## Exercise objective
Copy each line in the data that includes the word "Policy".

----

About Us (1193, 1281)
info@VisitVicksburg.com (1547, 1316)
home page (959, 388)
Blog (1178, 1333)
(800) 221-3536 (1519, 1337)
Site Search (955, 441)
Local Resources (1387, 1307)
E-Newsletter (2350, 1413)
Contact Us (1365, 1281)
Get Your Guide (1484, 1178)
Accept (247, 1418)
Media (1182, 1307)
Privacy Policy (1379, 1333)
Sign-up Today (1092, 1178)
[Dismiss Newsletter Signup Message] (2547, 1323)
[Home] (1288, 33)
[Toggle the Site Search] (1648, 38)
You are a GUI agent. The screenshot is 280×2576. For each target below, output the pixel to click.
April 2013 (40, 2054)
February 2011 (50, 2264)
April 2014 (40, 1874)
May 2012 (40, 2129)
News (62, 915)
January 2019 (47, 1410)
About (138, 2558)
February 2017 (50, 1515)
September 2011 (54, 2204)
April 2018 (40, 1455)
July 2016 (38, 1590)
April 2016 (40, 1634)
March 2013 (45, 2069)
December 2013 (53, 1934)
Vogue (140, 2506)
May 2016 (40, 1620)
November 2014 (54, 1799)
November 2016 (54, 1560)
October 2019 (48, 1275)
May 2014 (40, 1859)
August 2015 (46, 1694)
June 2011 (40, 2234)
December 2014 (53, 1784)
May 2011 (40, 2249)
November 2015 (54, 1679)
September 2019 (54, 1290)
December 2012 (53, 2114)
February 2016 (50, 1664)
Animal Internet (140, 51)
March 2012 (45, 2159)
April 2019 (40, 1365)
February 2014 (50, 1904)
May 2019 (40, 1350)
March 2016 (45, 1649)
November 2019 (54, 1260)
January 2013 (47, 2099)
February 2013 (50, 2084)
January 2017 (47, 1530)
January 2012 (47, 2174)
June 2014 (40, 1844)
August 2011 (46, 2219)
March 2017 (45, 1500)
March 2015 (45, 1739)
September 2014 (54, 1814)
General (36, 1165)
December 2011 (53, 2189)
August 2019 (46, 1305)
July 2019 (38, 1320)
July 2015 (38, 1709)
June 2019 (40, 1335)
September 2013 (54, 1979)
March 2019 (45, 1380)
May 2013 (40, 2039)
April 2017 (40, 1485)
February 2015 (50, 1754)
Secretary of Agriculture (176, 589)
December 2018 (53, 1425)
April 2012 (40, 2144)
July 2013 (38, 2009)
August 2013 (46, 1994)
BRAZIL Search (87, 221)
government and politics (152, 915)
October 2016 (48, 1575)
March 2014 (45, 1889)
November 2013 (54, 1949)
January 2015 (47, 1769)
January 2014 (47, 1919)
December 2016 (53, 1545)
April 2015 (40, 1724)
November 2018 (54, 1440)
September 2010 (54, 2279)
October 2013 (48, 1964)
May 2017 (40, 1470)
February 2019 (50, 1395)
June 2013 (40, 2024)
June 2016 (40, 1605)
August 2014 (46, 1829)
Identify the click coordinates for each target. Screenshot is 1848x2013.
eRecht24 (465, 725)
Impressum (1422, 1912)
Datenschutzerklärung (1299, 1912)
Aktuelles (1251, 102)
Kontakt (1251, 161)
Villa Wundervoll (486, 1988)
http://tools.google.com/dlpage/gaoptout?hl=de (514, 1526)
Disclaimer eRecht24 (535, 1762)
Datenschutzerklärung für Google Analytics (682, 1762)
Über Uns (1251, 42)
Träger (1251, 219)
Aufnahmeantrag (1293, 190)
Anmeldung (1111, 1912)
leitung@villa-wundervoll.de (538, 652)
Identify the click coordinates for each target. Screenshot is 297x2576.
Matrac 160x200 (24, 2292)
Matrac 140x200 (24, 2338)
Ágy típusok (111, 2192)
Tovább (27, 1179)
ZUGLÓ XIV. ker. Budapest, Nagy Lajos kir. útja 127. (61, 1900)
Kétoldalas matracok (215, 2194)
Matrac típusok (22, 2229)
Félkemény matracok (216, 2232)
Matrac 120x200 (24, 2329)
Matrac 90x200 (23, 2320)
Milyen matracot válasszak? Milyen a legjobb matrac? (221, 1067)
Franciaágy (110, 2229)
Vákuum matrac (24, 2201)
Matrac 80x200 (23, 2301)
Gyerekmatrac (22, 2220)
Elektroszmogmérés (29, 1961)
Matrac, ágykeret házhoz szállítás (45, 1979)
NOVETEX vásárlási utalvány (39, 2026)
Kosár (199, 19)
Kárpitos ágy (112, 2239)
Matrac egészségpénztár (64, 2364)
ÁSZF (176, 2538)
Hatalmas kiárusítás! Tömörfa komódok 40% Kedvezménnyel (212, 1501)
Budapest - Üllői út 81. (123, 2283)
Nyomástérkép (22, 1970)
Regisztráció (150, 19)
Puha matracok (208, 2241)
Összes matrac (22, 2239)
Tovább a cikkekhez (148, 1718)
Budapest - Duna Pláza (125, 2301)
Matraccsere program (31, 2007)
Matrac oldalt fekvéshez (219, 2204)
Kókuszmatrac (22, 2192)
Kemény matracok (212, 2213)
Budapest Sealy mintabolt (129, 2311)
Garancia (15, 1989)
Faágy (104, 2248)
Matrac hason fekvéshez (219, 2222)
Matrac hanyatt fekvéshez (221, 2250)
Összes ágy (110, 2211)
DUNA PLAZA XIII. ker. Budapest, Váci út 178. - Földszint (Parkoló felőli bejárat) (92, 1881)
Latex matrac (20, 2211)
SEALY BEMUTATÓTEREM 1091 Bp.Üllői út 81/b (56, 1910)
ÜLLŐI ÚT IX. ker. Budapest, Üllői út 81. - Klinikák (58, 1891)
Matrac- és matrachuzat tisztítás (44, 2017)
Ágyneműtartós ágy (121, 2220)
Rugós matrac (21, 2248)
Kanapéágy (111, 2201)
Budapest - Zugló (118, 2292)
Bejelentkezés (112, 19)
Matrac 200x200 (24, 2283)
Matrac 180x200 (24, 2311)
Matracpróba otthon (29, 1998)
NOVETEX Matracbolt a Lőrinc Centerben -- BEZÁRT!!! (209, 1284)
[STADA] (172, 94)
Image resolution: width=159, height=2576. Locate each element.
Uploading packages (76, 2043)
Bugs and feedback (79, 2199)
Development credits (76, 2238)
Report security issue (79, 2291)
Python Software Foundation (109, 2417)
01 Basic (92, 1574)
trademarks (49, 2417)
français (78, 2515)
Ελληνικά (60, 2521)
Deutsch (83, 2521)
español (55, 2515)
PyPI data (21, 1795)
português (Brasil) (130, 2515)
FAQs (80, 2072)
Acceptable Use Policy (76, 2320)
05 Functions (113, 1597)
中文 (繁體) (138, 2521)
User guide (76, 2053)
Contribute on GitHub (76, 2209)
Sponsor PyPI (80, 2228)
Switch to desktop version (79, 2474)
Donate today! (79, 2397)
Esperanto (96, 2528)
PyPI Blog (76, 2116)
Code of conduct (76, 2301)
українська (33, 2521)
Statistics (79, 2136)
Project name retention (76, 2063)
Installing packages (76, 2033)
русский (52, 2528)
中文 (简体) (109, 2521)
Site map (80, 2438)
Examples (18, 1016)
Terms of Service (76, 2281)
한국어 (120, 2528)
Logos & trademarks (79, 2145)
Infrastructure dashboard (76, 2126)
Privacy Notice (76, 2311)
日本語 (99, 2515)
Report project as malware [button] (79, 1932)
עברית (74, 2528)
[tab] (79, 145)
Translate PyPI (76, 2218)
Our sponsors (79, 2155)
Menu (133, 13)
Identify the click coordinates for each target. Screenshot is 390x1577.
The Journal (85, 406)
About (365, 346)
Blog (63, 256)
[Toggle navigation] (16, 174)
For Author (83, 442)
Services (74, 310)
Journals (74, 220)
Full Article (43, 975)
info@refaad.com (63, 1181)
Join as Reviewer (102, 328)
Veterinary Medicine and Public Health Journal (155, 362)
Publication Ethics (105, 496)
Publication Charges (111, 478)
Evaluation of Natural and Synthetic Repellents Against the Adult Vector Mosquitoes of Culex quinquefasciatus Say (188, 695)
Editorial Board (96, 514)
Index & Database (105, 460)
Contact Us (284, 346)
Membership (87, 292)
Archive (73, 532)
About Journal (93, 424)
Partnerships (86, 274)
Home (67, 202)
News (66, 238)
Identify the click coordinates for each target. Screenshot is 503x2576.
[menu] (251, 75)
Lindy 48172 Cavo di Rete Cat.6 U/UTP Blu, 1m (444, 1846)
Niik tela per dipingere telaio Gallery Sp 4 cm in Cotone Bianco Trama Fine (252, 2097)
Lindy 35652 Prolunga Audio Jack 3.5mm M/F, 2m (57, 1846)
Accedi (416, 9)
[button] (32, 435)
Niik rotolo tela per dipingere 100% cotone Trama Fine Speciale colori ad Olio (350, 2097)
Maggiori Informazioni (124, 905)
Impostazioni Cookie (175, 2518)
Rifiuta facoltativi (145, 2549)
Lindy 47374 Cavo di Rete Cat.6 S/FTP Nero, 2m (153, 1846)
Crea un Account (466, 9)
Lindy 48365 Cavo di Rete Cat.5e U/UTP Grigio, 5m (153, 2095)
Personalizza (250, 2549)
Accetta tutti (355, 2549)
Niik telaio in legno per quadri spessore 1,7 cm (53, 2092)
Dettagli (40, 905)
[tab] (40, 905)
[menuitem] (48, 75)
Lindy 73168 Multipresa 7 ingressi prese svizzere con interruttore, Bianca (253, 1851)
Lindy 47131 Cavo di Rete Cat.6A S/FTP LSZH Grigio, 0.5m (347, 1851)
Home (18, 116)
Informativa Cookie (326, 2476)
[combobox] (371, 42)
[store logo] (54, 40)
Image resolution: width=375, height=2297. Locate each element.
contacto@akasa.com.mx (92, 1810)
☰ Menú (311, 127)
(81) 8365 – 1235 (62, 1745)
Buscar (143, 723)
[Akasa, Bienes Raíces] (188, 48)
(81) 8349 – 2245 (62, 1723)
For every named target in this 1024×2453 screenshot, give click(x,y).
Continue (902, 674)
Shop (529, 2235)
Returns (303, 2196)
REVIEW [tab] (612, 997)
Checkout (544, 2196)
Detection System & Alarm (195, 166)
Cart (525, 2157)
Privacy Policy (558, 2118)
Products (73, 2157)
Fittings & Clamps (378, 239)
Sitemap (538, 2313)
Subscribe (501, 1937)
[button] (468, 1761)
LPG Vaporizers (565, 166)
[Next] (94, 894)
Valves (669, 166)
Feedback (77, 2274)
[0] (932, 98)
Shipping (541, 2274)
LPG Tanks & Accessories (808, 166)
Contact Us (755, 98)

----

## Response box
Privacy Policy (1379, 1333)
Acceptable Use Policy (76, 2320)
Privacy Policy (558, 2118)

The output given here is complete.